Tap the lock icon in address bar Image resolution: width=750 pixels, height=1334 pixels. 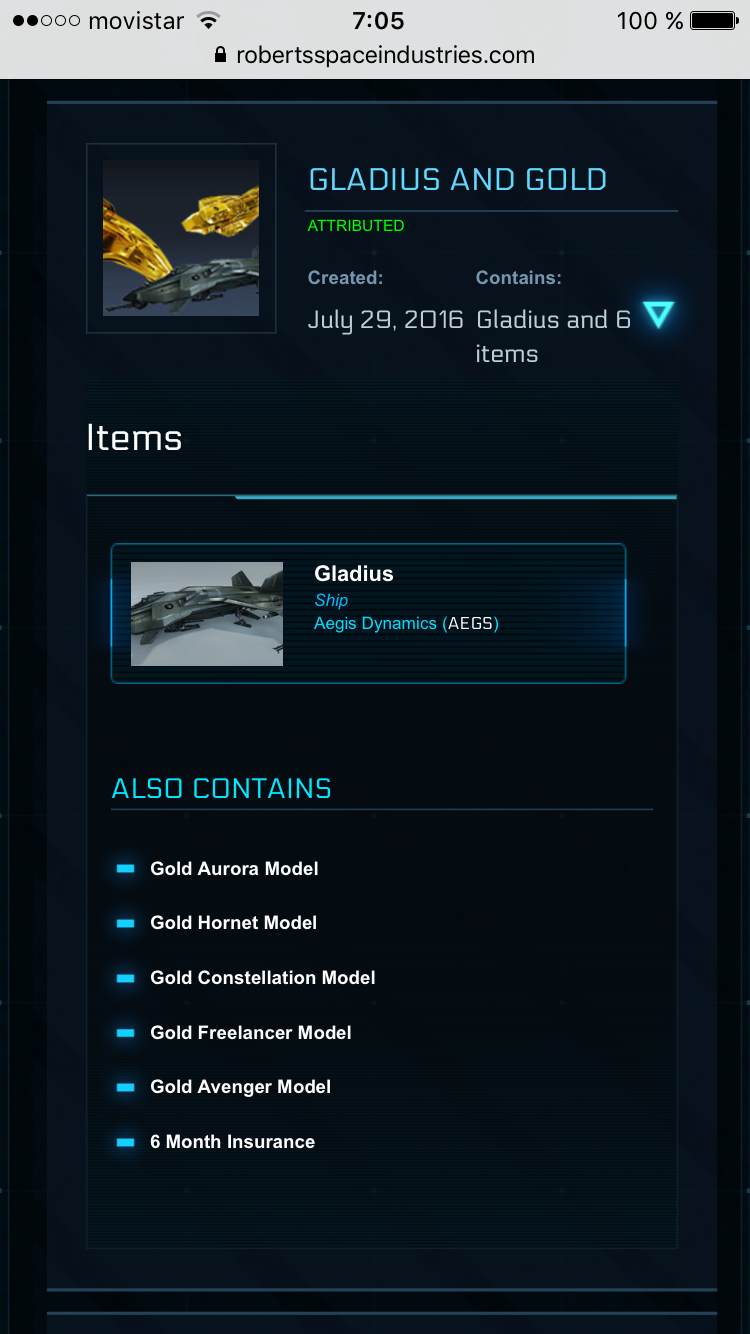tap(221, 56)
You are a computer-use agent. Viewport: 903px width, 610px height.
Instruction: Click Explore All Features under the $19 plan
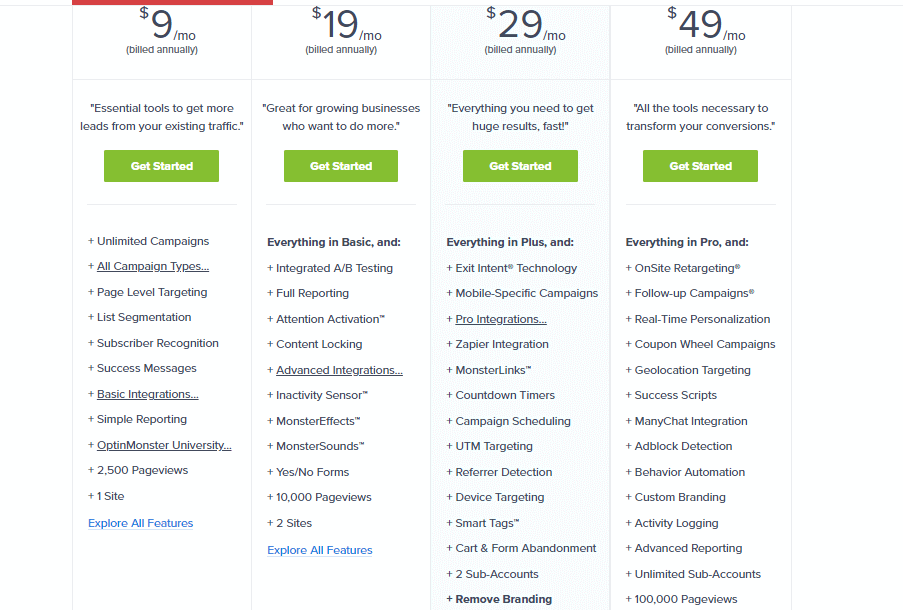pos(319,549)
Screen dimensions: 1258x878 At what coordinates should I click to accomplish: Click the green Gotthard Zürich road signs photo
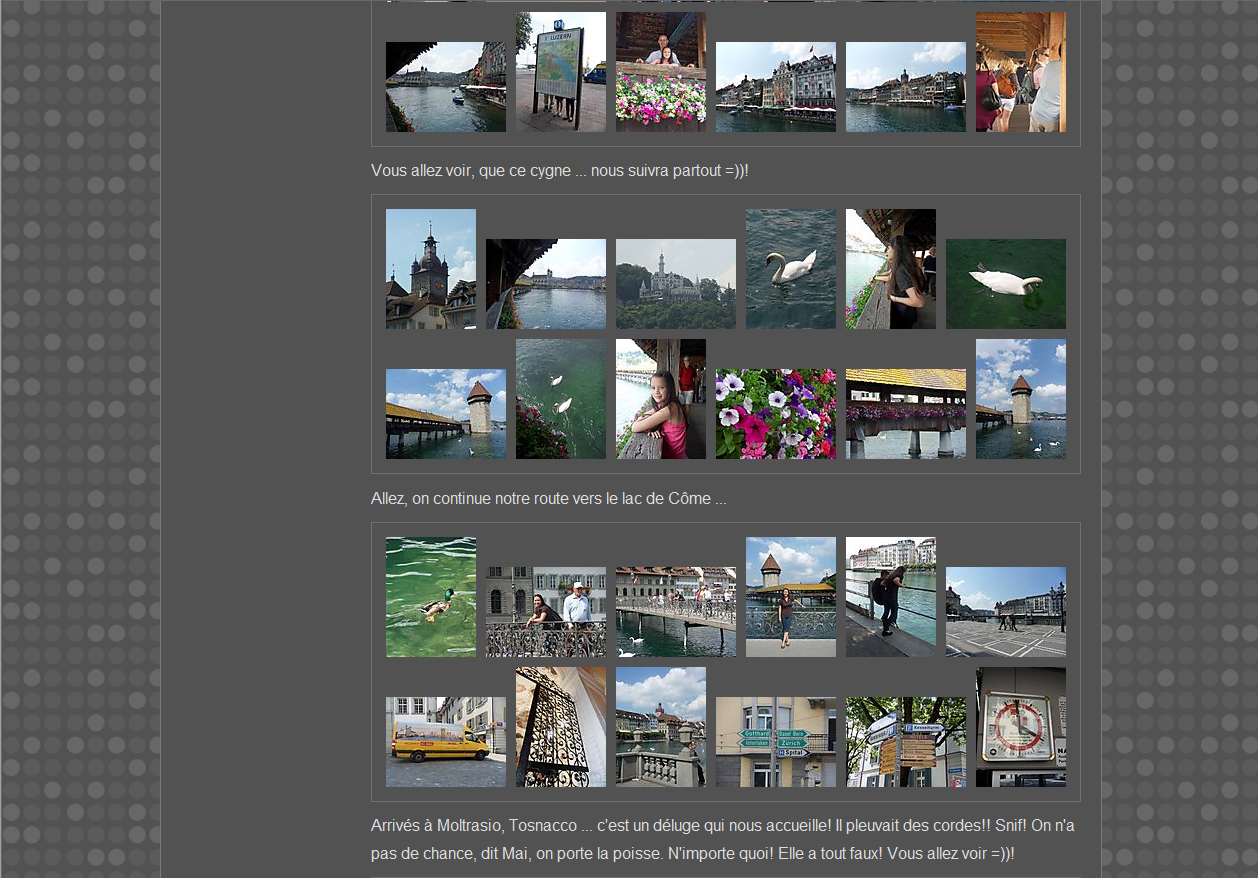pos(775,742)
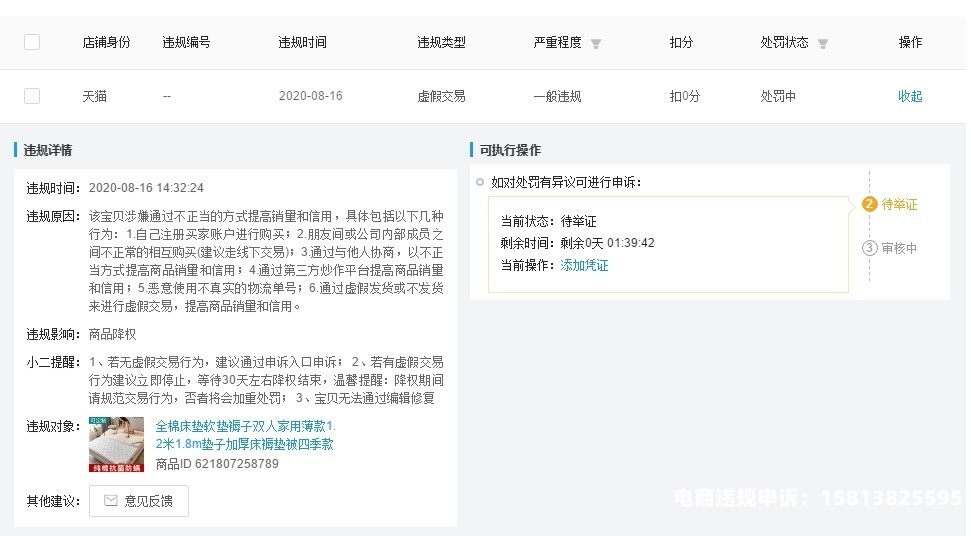Tick the select-all checkbox in table header
This screenshot has width=971, height=536.
[x=32, y=42]
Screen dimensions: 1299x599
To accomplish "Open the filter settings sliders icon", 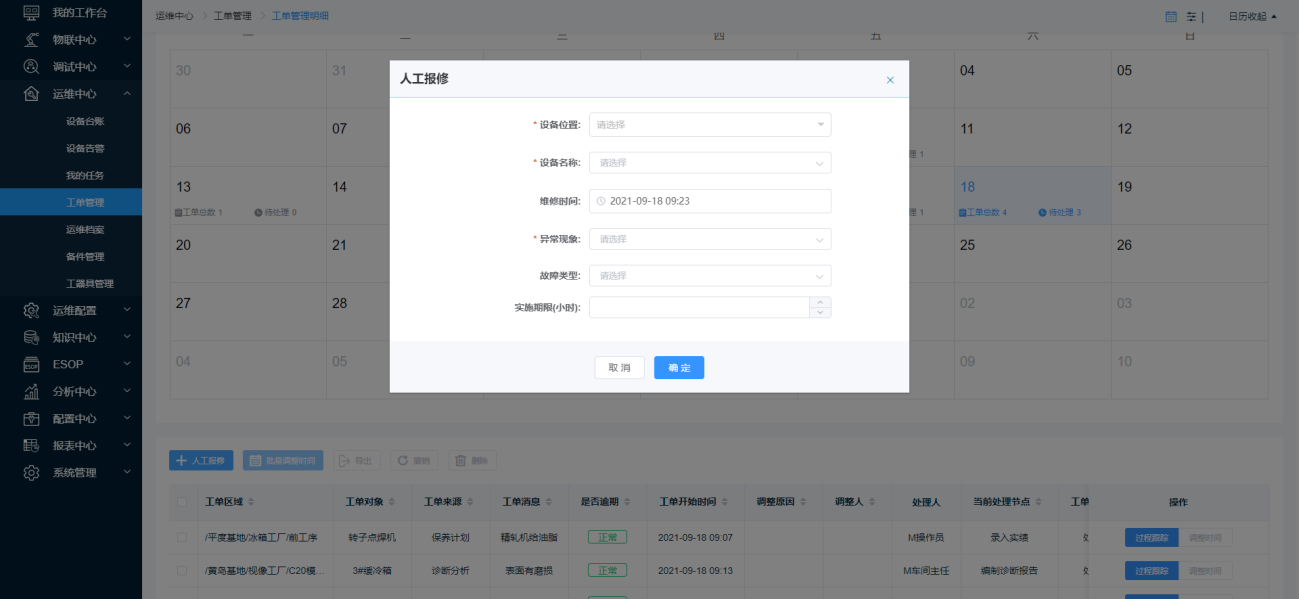I will 1191,16.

□ □ □ □ □

• What is required: Nothing except the lines from the one containing "Screen dimensions: 1258x878" through the one containing "Screen dimensions: 1299x599" should appear in the answer, exactly as above and without pictures.

• Written answer:
Screen dimensions: 1258x878 At what coordinates should I click to accomplish: Click the green Gotthard Zürich road signs photo
pos(775,742)
Tick the select-all checkbox in table header
This screenshot has width=971, height=536.
[x=32, y=42]
Screen dimensions: 1299x599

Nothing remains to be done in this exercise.